FALSE 10: Too Close to the Sun
Reading Time: 6min | Sat. 25.04.26. | 14:42
If you celebrated Leicester’s Premier League title ten years ago as if it were your local club, a decade later you’re probably feeling an equal amount of sadness…
There is an old story—about Icarus, a boy who flew too high. Carried by freedom and intoxicated by the feeling of rising above everything he had ever known, he defied the limits set before him. But the closer he moved toward the sun, the weaker his wings became—until, in a single moment, they gave way. The fall was inevitable.
Yet it was never just a story about falling. It was a story about a rise so extraordinary, so breathtaking, that it almost demanded a price.
And that is why it has never belonged to mythology alone.

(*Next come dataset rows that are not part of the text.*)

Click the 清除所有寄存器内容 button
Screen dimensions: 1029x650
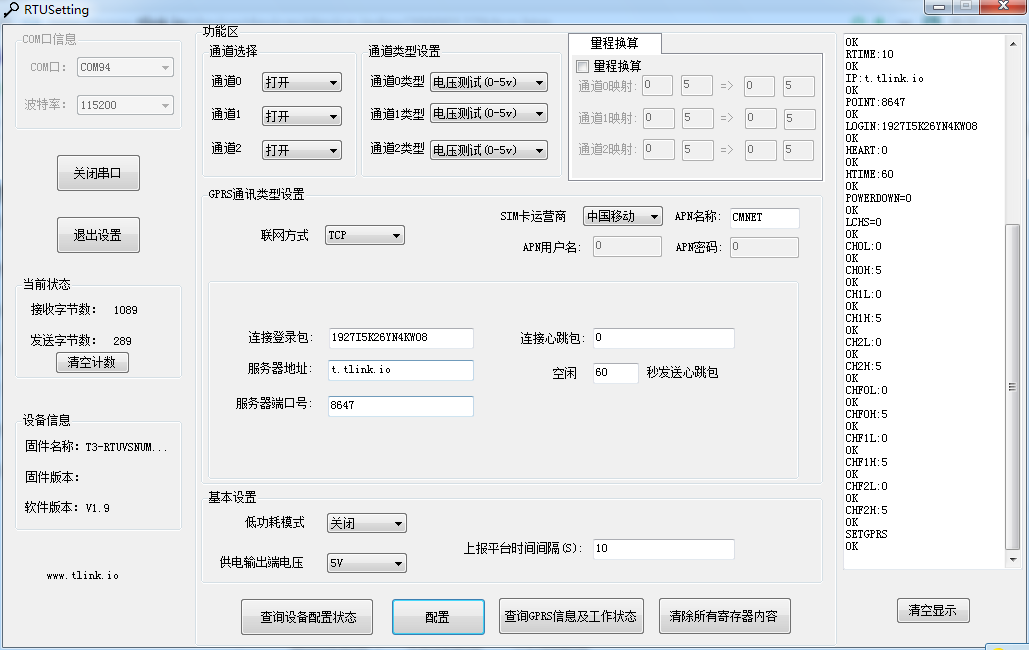[723, 616]
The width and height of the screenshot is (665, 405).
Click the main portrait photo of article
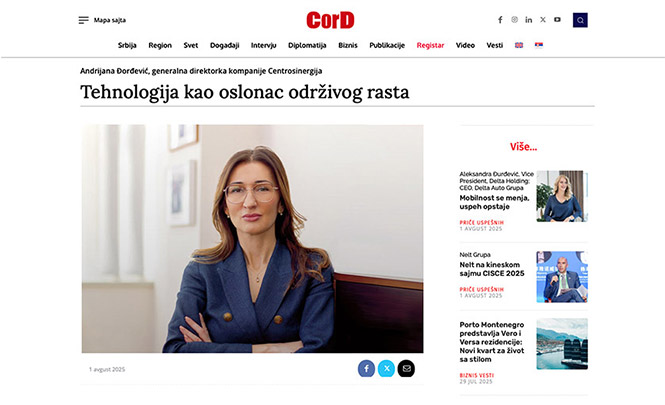tap(252, 239)
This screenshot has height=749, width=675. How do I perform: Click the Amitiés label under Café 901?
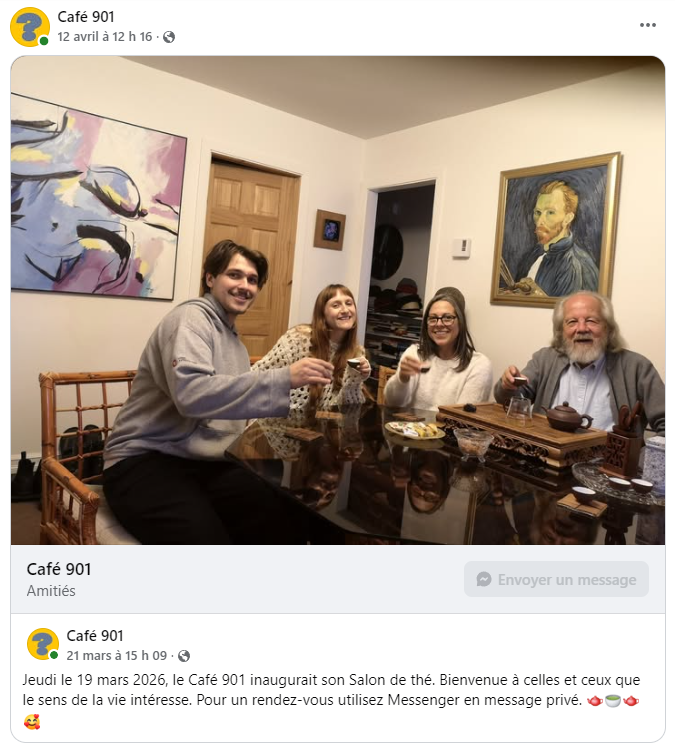pos(51,591)
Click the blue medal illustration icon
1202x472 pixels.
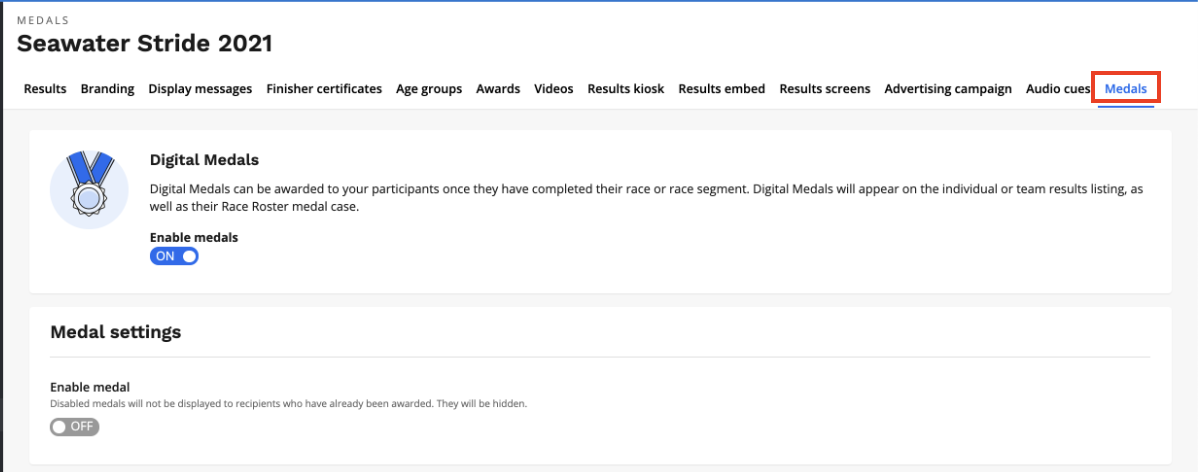tap(89, 188)
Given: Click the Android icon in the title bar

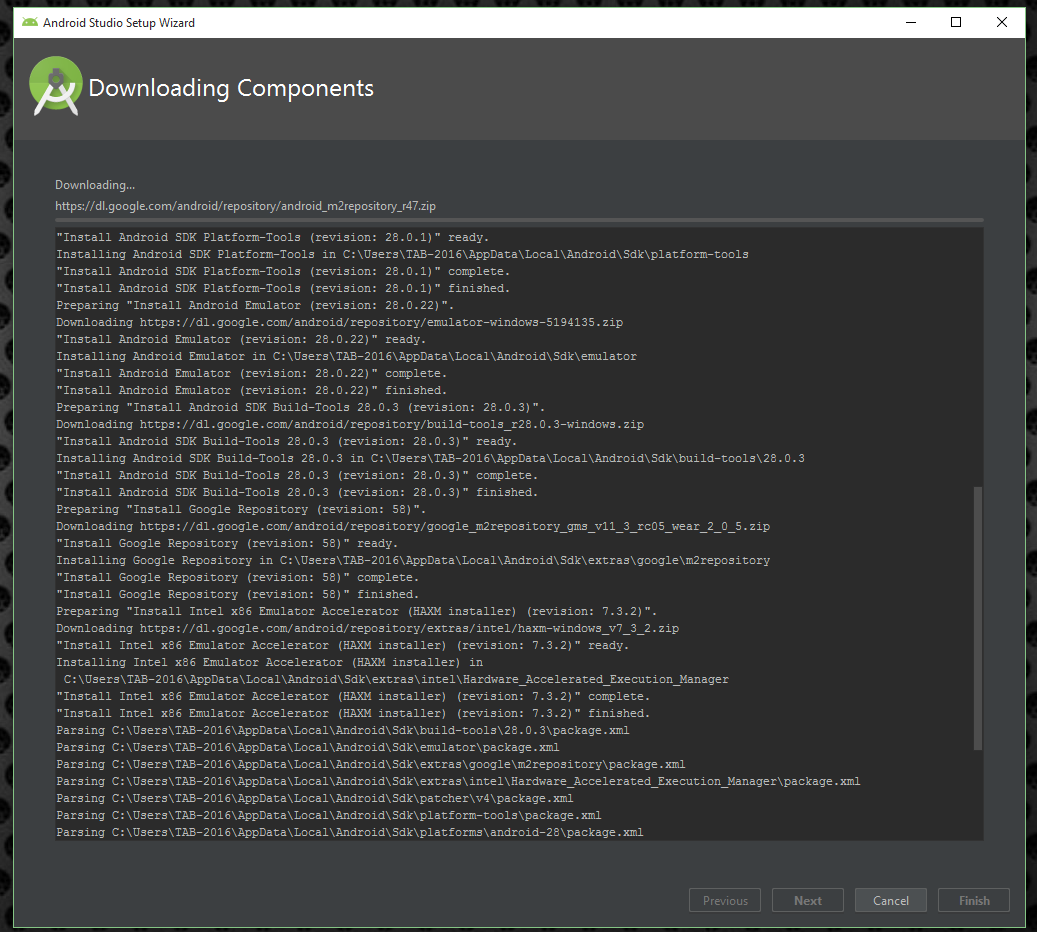Looking at the screenshot, I should tap(30, 22).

Because football, more than anything else, understands both the rise and the fall. It understands what it means to soar beyond expectation—and what it means to lose everything you once touched. And no club in the modern era has lived through both extremes as vividly, as brutally, as Leicester City.

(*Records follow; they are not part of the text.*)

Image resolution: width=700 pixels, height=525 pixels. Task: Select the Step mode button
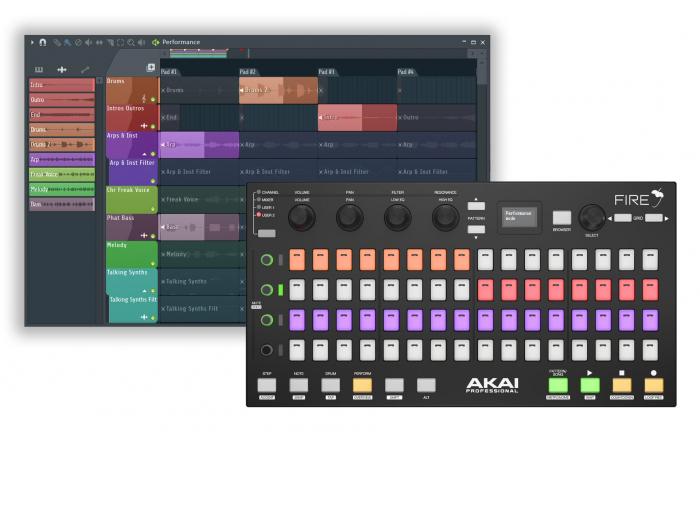266,384
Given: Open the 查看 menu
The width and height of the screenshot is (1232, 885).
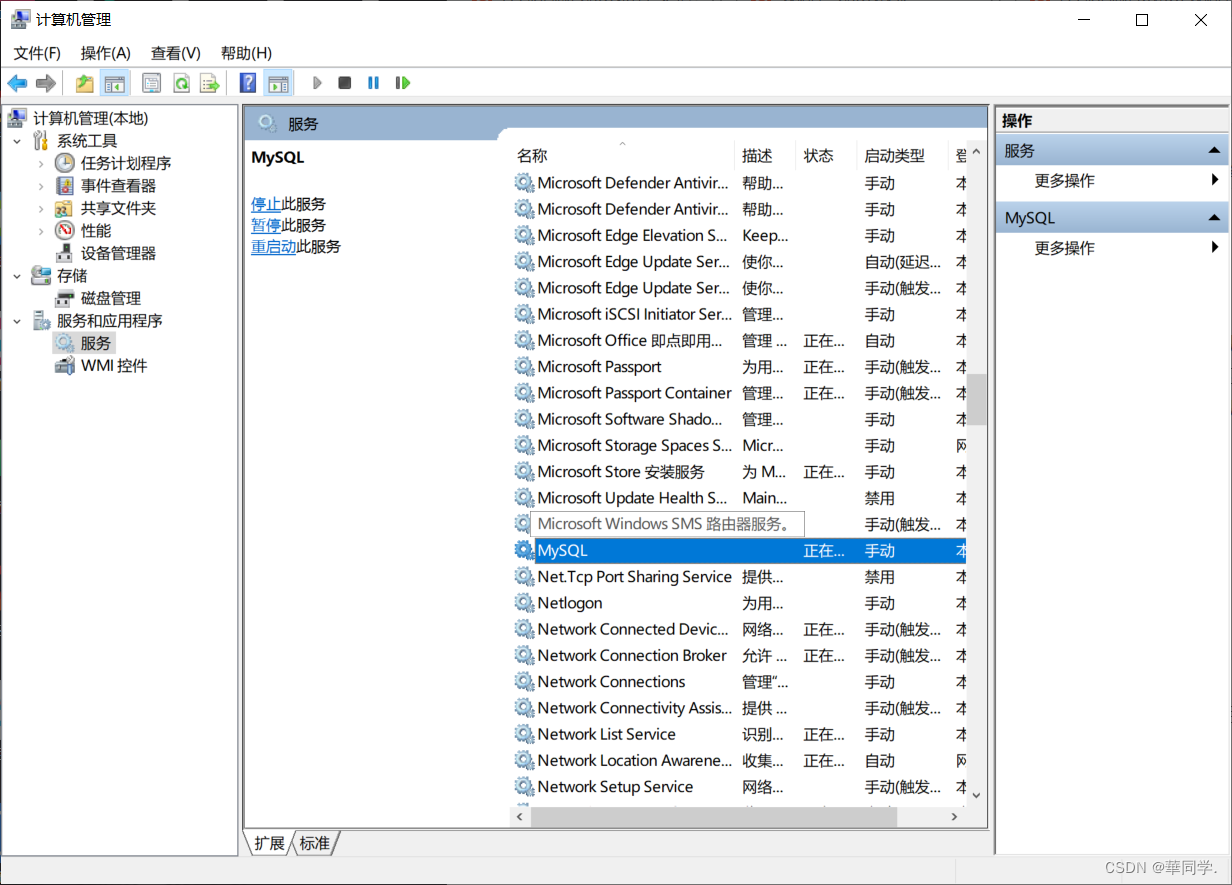Looking at the screenshot, I should pyautogui.click(x=175, y=52).
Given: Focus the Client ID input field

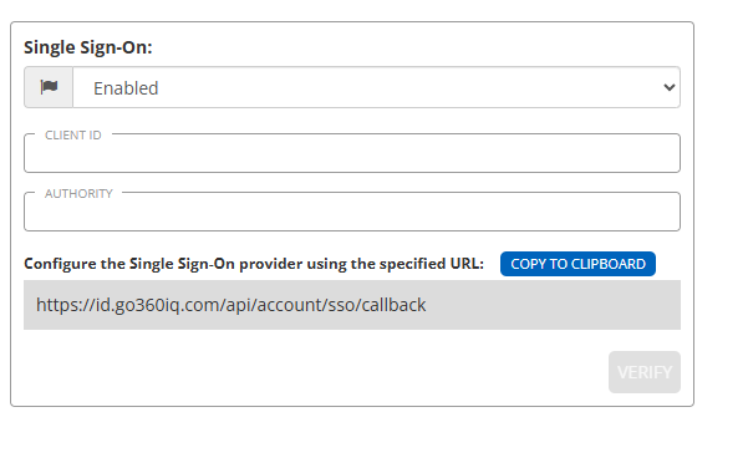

In 2016, they were Icarus—fearless, unstoppable, existing above logic and beyond belief. They flew higher than anyone thought possible, turning the impossible into reality with every step. But the years that followed brought the other side of the myth—the part where height comes at a cost, and the fall becomes unavoidable.
And that’s when you realize—this story was never just about winning.
It was about how high you can fly… before you begin to fall.
There are titles—and then there are moments when football stops being a sport and becomes something deeper, something that lingers. The spring of 2016 was exactly that. While giants trembled under pressure and elite dressing rooms suffocated in expectation, Leicester City moved quietly through the chaos—unflashy, unpolished, and without traditional superstars, yet driven by something far rarer: unshakable belief.
Under Claudio Ranieri, Leicester didn’t just play football—they rebelled against it. Against logic, against history, against everything the game was supposed to be. It was a team built from the overlooked and underestimated: Jamie Vardy scoring goals that defied probability, Riyad Mahrez gliding past defenders like poetry in motion, and N'Golo Kante covering ground as if the laws of physics simply didn’t apply to him.
Three defeats. Eighty-one points. Champions of the Premier League.
But the numbers were never the story. Leicester didn’t win because they were stronger—they won because they believed more, ran more, fought more, and risked more than anyone else. It wasn’t just a season; it was a rebellion.
A decade later, that same club feels like a fading echo of its former self. The euphoria is gone, the miracles have vanished, and in their place stands the cold, unforgiving reality of the table. Leicester City are no longer chasing titles, nor even dreaming of Europe. They are not fighting for survival at the top anymore—because the story has already turned heavier than that.
This is no longer a decline. This is a collapse.
It didn’t happen overnight, but when it arrived, it came all at once. On the pitch, the 2025/26 season marked a historic low—defensive chaos, a flood of conceded goals, and a team that looked lost week after week. Off the pitch, the damage cut even deeper. Behind the romantic image of a fallen champion stood a far harsher reality: a club whose leadership, once praised for precision and vision, began making decisions that slowly eroded its very foundation. The model that once uncovered hidden gems became inconsistent—and then ineffective.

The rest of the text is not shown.